Appendix
Conference Background
In June, 2000, NHTSA, ACEP, and the ENA sponsored
a national conference titled Developing Best Practices
of Emergency Care for the Alcohol-Impaired Patient. During this one-day conference, invited health care professionals
worked to define best practices of emergency care for the alcohol-impaired
patient. The focus was on treating the harmful and hazardous drinking
behaviors of patients who present to the emergency department (ED).

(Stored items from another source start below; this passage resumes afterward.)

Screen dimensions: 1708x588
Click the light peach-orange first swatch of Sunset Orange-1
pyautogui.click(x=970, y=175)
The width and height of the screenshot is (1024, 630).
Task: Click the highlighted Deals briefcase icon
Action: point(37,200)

This
first conference was part of an ongoing Partners in Progress initiative
to increase the involvement of health care professionals in transportation
issues and to contribute to the national goal of reducing alcohol-related
traffic deaths to no more than 11,000 by 2005.
The following recommended best practices
were developed to serve as the basis for changing how patients’ alcohol
use problems are treated in the ambulance, the ED, and the trauma center.

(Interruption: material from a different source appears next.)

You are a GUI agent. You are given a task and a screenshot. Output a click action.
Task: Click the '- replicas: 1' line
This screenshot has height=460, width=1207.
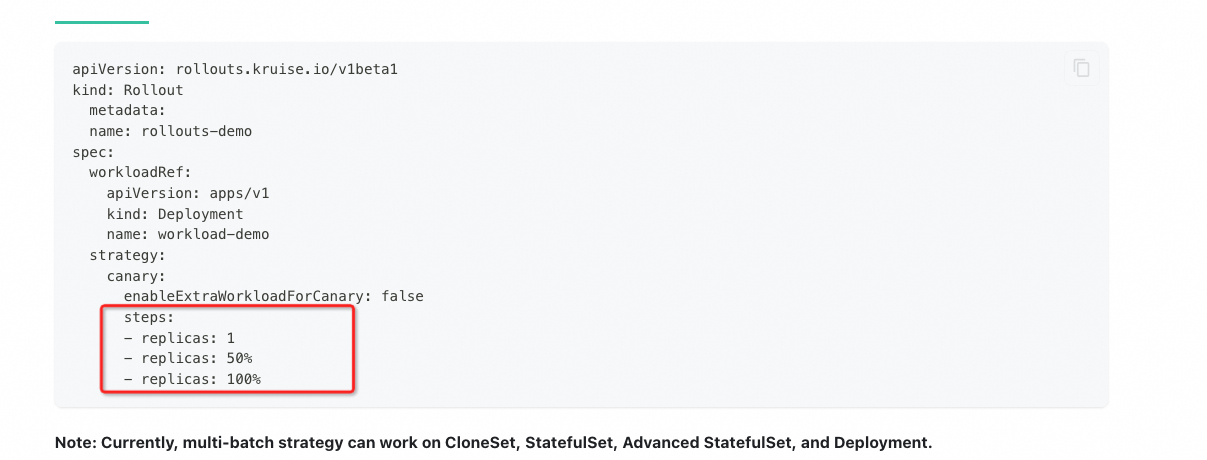click(179, 338)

Recommended Best Practices
for Pre-Hospital Professionals
-
Assess the patient(s) and document
for signs and symptoms of alcohol use problems and assess the
environment for alcohol-related risk factors.
-
Report the information on
alcohol use problems (AUPs) to hospital personnel.
-
Assist with on-scene
information and referrals for AUP patients.
-
Provide care for the
alcohol-impaired patient(s) in a professional and non-judgmental
manner.
-
Advocate in the community for public
education, prevention programs, public policy and team
programs for AUPs.
-
Participate in collaborative research,
education, and data gathering to improve the care of patients
with AUPs.
-
Integrate alcohol screening and
alcohol education into curricula, continuing education, and standards
for emergency health care professionals.
Recommended Best Practices for Nurses
-
Listen
to pre-hospital professionals’ report and elicit patient
information indicative of AUP.
-
Identify alcohol-related
events in initial assessment of the patient.
-
Perform an assessment
using appropriate tools, such as history, physical examination,
and screening tools.
-
Document objective
findings of assessment, interventions, and plan of care for patient
with AUP.
-
Collaborate with
health care team to implement interventions, such as brief interventions,
discharge planning, and referral.
-
Communicate plan
of care to appropriate service, such as physicians, substance abuse
counselors, referral agencies, and inpatient caregivers.
-
Provide
care for the alcohol-impaired patient(s) in a professional
and non-judgmental manner.
-
Advocate in the
community for public education, prevention programs, public policy,
and treatment programs for AUPs.
-
Participate in
collaborative research, education, and data gathering to improve
the care of patients with AUPs.
-
Integrate alcohol
screening and alcohol education into curricula, continuing education,
and standards for emergency health care professionals.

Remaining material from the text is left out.